** PROVIDED MATERIAL follows **

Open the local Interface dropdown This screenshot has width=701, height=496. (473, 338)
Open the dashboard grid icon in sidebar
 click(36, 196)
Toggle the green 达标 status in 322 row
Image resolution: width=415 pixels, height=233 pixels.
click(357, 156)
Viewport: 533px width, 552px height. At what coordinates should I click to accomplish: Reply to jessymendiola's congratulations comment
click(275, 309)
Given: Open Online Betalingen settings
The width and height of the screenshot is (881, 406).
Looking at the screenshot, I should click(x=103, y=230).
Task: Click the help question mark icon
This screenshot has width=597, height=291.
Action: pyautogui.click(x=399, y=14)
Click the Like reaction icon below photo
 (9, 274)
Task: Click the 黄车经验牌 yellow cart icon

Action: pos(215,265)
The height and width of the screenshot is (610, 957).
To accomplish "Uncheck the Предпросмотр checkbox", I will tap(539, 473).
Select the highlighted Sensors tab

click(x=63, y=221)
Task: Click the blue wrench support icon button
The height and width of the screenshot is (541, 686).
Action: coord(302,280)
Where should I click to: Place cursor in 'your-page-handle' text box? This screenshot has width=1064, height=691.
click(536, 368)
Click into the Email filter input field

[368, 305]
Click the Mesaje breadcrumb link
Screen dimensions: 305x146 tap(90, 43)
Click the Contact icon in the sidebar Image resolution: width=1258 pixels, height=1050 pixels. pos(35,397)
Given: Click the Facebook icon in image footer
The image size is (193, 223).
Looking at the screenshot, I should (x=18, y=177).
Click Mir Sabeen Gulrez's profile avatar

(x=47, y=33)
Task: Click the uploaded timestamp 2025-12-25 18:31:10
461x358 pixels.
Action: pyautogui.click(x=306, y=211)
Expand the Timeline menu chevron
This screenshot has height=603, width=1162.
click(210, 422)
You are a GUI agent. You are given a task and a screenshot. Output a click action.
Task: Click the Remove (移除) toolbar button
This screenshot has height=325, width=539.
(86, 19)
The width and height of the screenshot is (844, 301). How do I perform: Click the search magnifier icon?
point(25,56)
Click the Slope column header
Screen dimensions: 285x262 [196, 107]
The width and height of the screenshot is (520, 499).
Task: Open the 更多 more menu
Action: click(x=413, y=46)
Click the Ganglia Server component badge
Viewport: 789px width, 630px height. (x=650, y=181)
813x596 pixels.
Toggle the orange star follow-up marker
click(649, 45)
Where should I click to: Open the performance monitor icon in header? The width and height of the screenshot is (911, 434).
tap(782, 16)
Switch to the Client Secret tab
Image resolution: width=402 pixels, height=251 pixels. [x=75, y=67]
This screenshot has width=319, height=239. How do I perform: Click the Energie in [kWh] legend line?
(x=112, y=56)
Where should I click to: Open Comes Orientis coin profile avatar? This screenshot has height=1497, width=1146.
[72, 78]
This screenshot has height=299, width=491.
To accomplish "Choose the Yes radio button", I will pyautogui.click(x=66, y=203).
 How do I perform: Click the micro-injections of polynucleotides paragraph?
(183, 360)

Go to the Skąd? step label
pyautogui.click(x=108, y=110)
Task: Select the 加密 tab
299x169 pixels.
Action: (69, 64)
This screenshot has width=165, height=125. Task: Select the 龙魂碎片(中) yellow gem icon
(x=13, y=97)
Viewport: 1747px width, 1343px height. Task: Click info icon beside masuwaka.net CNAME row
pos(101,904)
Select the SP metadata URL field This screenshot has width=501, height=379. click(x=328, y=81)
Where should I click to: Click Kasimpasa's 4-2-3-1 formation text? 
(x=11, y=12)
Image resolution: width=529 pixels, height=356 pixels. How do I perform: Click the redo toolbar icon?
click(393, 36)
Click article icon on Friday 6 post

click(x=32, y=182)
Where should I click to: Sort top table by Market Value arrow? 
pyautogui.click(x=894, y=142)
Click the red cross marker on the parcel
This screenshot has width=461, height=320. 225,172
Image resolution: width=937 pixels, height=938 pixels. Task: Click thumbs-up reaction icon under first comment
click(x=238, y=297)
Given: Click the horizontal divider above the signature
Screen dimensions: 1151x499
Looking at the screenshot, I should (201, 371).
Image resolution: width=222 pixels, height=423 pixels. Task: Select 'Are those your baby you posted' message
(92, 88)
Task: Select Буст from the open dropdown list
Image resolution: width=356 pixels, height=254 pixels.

** End of PROVIDED MATERIAL **

WHAT THE EXERCISE ASKS:
Give back the full listing exactly as it stands above.

ANSWER BELOW:
Open the local Interface dropdown This screenshot has width=701, height=496. (473, 338)
Open the dashboard grid icon in sidebar
 click(36, 196)
Toggle the green 达标 status in 322 row
Image resolution: width=415 pixels, height=233 pixels.
click(357, 156)
Viewport: 533px width, 552px height. At what coordinates should I click to accomplish: Reply to jessymendiola's congratulations comment
click(275, 309)
Given: Open Online Betalingen settings
The width and height of the screenshot is (881, 406).
Looking at the screenshot, I should click(x=103, y=230).
Task: Click the help question mark icon
This screenshot has width=597, height=291.
Action: pyautogui.click(x=399, y=14)
Click the Like reaction icon below photo
 (9, 274)
Task: Click the 黄车经验牌 yellow cart icon

Action: pos(215,265)
The height and width of the screenshot is (610, 957).
To accomplish "Uncheck the Предпросмотр checkbox", I will tap(539, 473).
Select the highlighted Sensors tab

click(x=63, y=221)
Task: Click the blue wrench support icon button
The height and width of the screenshot is (541, 686).
Action: coord(302,280)
Where should I click to: Place cursor in 'your-page-handle' text box? This screenshot has width=1064, height=691.
click(536, 368)
Click into the Email filter input field

[368, 305]
Click the Mesaje breadcrumb link
Screen dimensions: 305x146 tap(90, 43)
Click the Contact icon in the sidebar Image resolution: width=1258 pixels, height=1050 pixels. pos(35,397)
Given: Click the Facebook icon in image footer
The image size is (193, 223).
Looking at the screenshot, I should (x=18, y=177).
Click Mir Sabeen Gulrez's profile avatar

(x=47, y=33)
Task: Click the uploaded timestamp 2025-12-25 18:31:10
461x358 pixels.
Action: pyautogui.click(x=306, y=211)
Expand the Timeline menu chevron
This screenshot has height=603, width=1162.
click(210, 422)
You are a GUI agent. You are given a task and a screenshot. Output a click action.
Task: Click the Remove (移除) toolbar button
This screenshot has height=325, width=539.
(86, 19)
The width and height of the screenshot is (844, 301). How do I perform: Click the search magnifier icon?
point(25,56)
Click the Slope column header
Screen dimensions: 285x262 [196, 107]
The width and height of the screenshot is (520, 499).
Task: Open the 更多 more menu
Action: click(x=413, y=46)
Click the Ganglia Server component badge
Viewport: 789px width, 630px height. (x=650, y=181)
813x596 pixels.
Toggle the orange star follow-up marker
click(649, 45)
Where should I click to: Open the performance monitor icon in header? The width and height of the screenshot is (911, 434).
tap(782, 16)
Switch to the Client Secret tab
Image resolution: width=402 pixels, height=251 pixels. [x=75, y=67]
This screenshot has width=319, height=239. How do I perform: Click the Energie in [kWh] legend line?
(x=112, y=56)
Where should I click to: Open Comes Orientis coin profile avatar? This screenshot has height=1497, width=1146.
[72, 78]
This screenshot has height=299, width=491.
To accomplish "Choose the Yes radio button", I will pyautogui.click(x=66, y=203).
 How do I perform: Click the micro-injections of polynucleotides paragraph?
(183, 360)

Go to the Skąd? step label
pyautogui.click(x=108, y=110)
Task: Select the 加密 tab
299x169 pixels.
Action: (69, 64)
This screenshot has width=165, height=125. Task: Select the 龙魂碎片(中) yellow gem icon
(x=13, y=97)
Viewport: 1747px width, 1343px height. Task: Click info icon beside masuwaka.net CNAME row
pos(101,904)
Select the SP metadata URL field This screenshot has width=501, height=379. click(x=328, y=81)
Where should I click to: Click Kasimpasa's 4-2-3-1 formation text? 
(x=11, y=12)
Image resolution: width=529 pixels, height=356 pixels. How do I perform: Click the redo toolbar icon?
click(393, 36)
Click article icon on Friday 6 post

click(x=32, y=182)
Where should I click to: Sort top table by Market Value arrow? 
pyautogui.click(x=894, y=142)
Click the red cross marker on the parcel
This screenshot has width=461, height=320. 225,172
Image resolution: width=937 pixels, height=938 pixels. Task: Click thumbs-up reaction icon under first comment
click(x=238, y=297)
Given: Click the horizontal divider above the signature
Screen dimensions: 1151x499
Looking at the screenshot, I should (201, 371).
Image resolution: width=222 pixels, height=423 pixels. Task: Select 'Are those your baby you posted' message
(92, 88)
Task: Select Буст from the open dropdown list
Image resolution: width=356 pixels, height=254 pixels.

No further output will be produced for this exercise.